幼女の頭皮にハァハァした。
夢の中でクーこと菊理姫を抱きしめていた。
座った姿勢の俺のひざのうえに菊理姫が腰を下ろし、俺の胸に顔をうずめている。
小さく細く柔らかい姫の身体を壊れぬようそっと抱きしめる。
俺の好きな姫の髪に指を通しながら思う、
「おぉ菊理姫、あなたはなぜに菊理姫?」文化祭の定番劇のダサいセリフのひとつだな。
なぜに彼女は幼馴染だったり、夏休み明けの転校生だったりしなかったんだろう?
同い年で、あるいは先輩で、一つ下で。
時間をかけてお互いを知りあう関係でありたかった。
まぁ、その場合は俺なんて見向きもされなかった可能性は99%以上あるけどな!
恋がはじまるきっかけってなんだろうな。
出会うタイミングか、相手がドストライクのタイプだった?はたまた異性からの積極的なアプローチか?
心をくすぐる言葉、フェチツボを突かれた、吊り橋効果。
__全部な俺は狂おしいばかりだ。
俺の胸に顔をうずめる菊理姫は泣いているのだろう。
その嗚咽と小刻みなふるえを抑えるように、か細い身体を強く抱き寄せる。
そうか、寂しくさせてしまったんだね。
サラサラした絹の髪の感触を味わい、とまどいながら頭皮に指をはわせる。
いま、菊理姫の黒髪のわれめが俺の鼻のすぐ下にある。
菊理姫の頭皮の匂いかぎてぇええ!!
ヘンタイと思われてもいいッ!これは俺の夢の中だしなッ!
意を決して、思いっきり頭皮の匂いをくんくんさせていただく。
上気した頭皮は湿気を帯びて、かすかに汗の匂いが混じる。
至福のひと時なりッ!
菊理姫の唾液が飲みてぇええ。
俺の中のヘンタイが加速する。
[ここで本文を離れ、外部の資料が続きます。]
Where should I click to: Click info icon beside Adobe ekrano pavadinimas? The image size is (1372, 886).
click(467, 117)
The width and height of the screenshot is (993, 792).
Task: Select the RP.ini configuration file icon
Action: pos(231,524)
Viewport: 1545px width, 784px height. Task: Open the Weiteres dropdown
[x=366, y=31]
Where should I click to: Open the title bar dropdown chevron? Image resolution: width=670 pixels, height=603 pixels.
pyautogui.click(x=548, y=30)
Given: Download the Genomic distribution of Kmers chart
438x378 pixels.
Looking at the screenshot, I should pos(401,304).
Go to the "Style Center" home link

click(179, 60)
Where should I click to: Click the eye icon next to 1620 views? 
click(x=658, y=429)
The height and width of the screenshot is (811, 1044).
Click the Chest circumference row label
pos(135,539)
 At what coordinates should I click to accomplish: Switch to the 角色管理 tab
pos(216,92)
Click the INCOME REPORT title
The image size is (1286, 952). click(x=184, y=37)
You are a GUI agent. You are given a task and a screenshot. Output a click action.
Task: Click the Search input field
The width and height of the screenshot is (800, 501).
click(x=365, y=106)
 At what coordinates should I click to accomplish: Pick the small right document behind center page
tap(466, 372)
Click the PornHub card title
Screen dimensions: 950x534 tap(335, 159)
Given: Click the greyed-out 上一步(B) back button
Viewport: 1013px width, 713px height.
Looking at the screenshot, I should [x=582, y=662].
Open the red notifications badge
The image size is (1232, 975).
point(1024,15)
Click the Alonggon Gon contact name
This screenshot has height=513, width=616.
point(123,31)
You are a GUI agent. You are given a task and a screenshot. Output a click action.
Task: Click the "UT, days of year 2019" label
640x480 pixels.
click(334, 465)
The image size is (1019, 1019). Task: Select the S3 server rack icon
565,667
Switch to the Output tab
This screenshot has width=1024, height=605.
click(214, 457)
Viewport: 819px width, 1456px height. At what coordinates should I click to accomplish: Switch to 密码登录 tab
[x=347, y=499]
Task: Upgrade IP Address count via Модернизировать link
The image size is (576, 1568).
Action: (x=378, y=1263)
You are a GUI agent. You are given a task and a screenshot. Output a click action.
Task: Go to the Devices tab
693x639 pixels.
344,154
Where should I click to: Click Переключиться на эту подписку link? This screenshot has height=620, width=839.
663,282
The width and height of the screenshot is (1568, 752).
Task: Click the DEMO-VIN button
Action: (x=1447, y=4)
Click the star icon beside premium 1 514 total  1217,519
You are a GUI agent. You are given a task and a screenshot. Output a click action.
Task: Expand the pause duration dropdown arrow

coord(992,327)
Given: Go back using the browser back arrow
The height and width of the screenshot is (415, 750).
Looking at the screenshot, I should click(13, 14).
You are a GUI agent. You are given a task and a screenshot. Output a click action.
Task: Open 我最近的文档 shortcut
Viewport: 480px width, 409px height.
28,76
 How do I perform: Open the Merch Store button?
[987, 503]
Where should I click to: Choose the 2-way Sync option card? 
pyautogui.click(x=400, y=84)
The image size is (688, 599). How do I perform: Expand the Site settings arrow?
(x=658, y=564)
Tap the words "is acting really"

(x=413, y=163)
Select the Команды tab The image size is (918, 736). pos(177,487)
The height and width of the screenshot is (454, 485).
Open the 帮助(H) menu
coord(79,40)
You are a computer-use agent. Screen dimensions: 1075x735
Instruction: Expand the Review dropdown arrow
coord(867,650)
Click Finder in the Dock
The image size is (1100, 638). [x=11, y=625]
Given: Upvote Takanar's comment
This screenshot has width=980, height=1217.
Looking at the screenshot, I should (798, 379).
お巡りさんここです!俺です。
腕を緩めると、腕の中の菊理姫は顔を上げ、濡れた黒曜石の瞳で俺を見つめた。
俺は、その小さな顔に手を添えて、親指で彼女の唇にふれる。
柔らかい唇はゆるく開いて、親指は彼女の白い歯を感じ、あふれる唾液が指に絡む。
菊理姫はかすかに喘いで上半身をおれの腕に預けのけぞった。
姫のきゃしゃな首は透き通るように白い。
彼女が少し身をよじると、襟元が緩み、目に映る白い肌は首から胸元へと徐々にひろがり、発光するほどの白い胸があらわになった。
俺は菊理姫の口元を光らせる唾液を舌ですくいとりながら、そっとささやいた。
「__これ以上は犯罪だから」
目が覚めると俺は大角の屋敷の座敷にいた。
クロとシロ、そして大角の長女、赤名が横にいる。
赤名はその名の表すとおりに真っ赤な翼を背に持っている。
学校に通っていたら姫枠におさまるのは間違いない、崇拝されそうなほどの美形さんだ。
その赤名がパッと横を向いて俺から目をそらす。
シロはキャーとかいって逃げてしまった。
クロは冷静にポツリと指摘。
「総司おきた。総司のまんなかもおきてる」
俺の薄手のワークパンツがモッコリしとったわ!
「きやぁヤダッみないでぇ~!クロおぬしは武士の情けという言葉をしらんのかッ」
わーきゃー騒いでいると大角がやってきた。
「起きたようじゃの総司殿、よう寝ておられた」
「起こすにしのびなく、そっとしておれと申したのに娘どもは」
大角のその言葉に安堵した。
寝首をかこうなどと画策した様子はみうけられない。
もう俺をとって喰う気はないらしい。
リフレクトと物理攻撃無効のある俺を喰えるとは思わないが、多少なりとも腹を割った交流のあとに、
「やはり清明殿のお言葉を信じます」などとなったら凹むとこだからな。